学習テキスト:
——
トップページ > 薬学と私 > 一般社団法人 石巻薬剤師会 専務理事 丹野佳郎 先生 「薬あるところ薬剤師あり」

薬学と私 第40回

 私の薬学との出会いは薬学部の入学の日に始まります。現在では大学のカリキュラム、シラバス、教授陣等豊富な情報を得た上で進路を決め薬学部に入学していると思います。しかし、当時の私は薬剤師になるためには薬学部卒業後国家試験に合格すると薬剤師になれる。ということしか頭になく自分の成績と地理的状況から大学を選びました。
 入学前に私が考えていた薬剤師は病院で調剤をする人、薬局で一般用医薬品を中心した商品を販売する人とうイメージしかありませんでした。
 薬剤師は病気で困っている人、苦しんでいる人に薬を与えて人助けする人だと思っていました。入学してみると有機化学を中心とした化学の授業が中心で自分が描いていたイメージとはかけ離れており、薬学は化学領域であって医学・医療とは別の領域の学問ということを入学してから知りました。現在の6年制薬学教育は当時に私が思い描いた薬科大学であると思います。
——
資料抜粋:
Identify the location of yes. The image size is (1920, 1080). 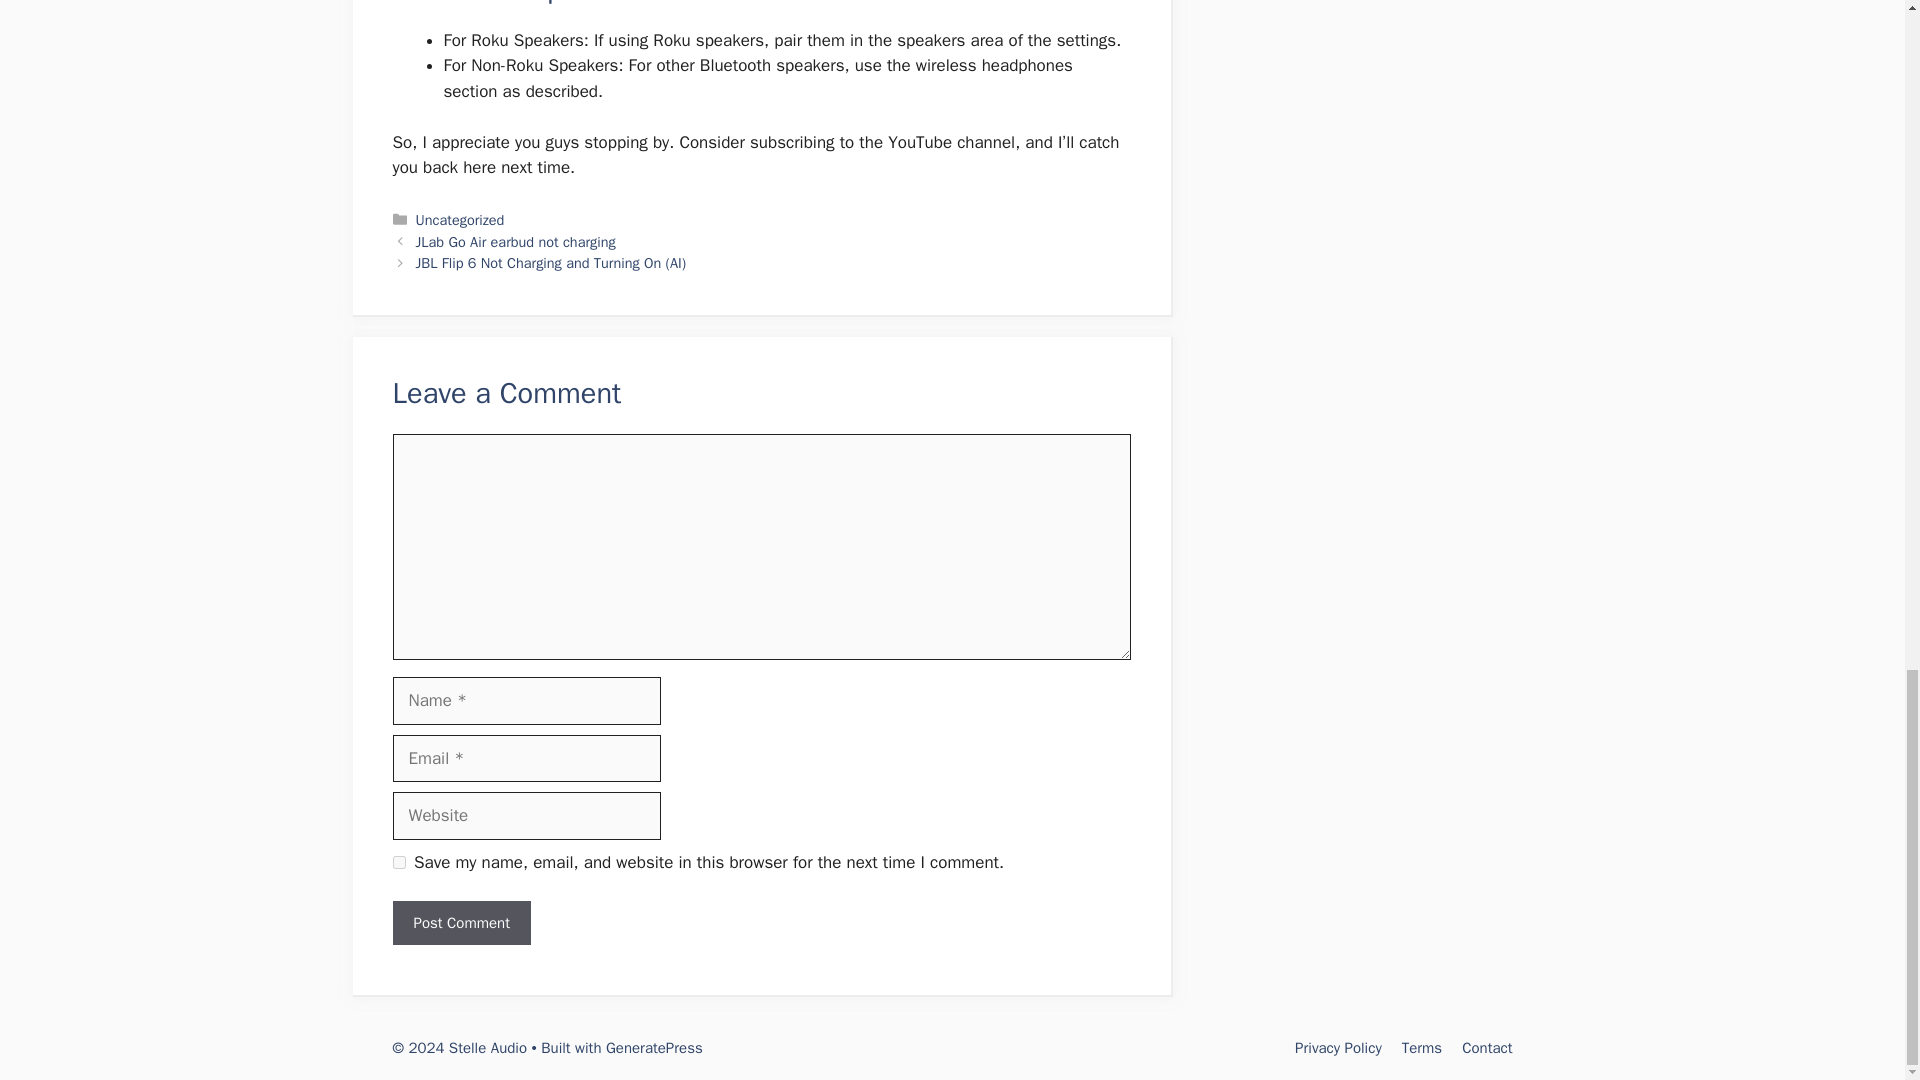
(398, 862).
——
学習テキストのうち、「私の薬学との出会いは薬学部の」から始まり「た薬科大学であると思います。」で終わる部分を、一字一句そのまま書き写せ。 資料は別の出典から取ったものだ。

私の薬学との出会いは薬学部の入学の日に始まります。現在では大学のカリキュラム、シラバス、教授陣等豊富な情報を得た上で進路を決め薬学部に入学していると思います。しかし、当時の私は薬剤師になるためには薬学部卒業後国家試験に合格すると薬剤師になれる。ということしか頭になく自分の成績と地理的状況から大学を選びました。
 入学前に私が考えていた薬剤師は病院で調剤をする人、薬局で一般用医薬品を中心した商品を販売する人とうイメージしかありませんでした。
 薬剤師は病気で困っている人、苦しんでいる人に薬を与えて人助けする人だと思っていました。入学してみると有機化学を中心とした化学の授業が中心で自分が描いていたイメージとはかけ離れており、薬学は化学領域であって医学・医療とは別の領域の学問ということを入学してから知りました。現在の6年制薬学教育は当時に私が思い描いた薬科大学であると思います。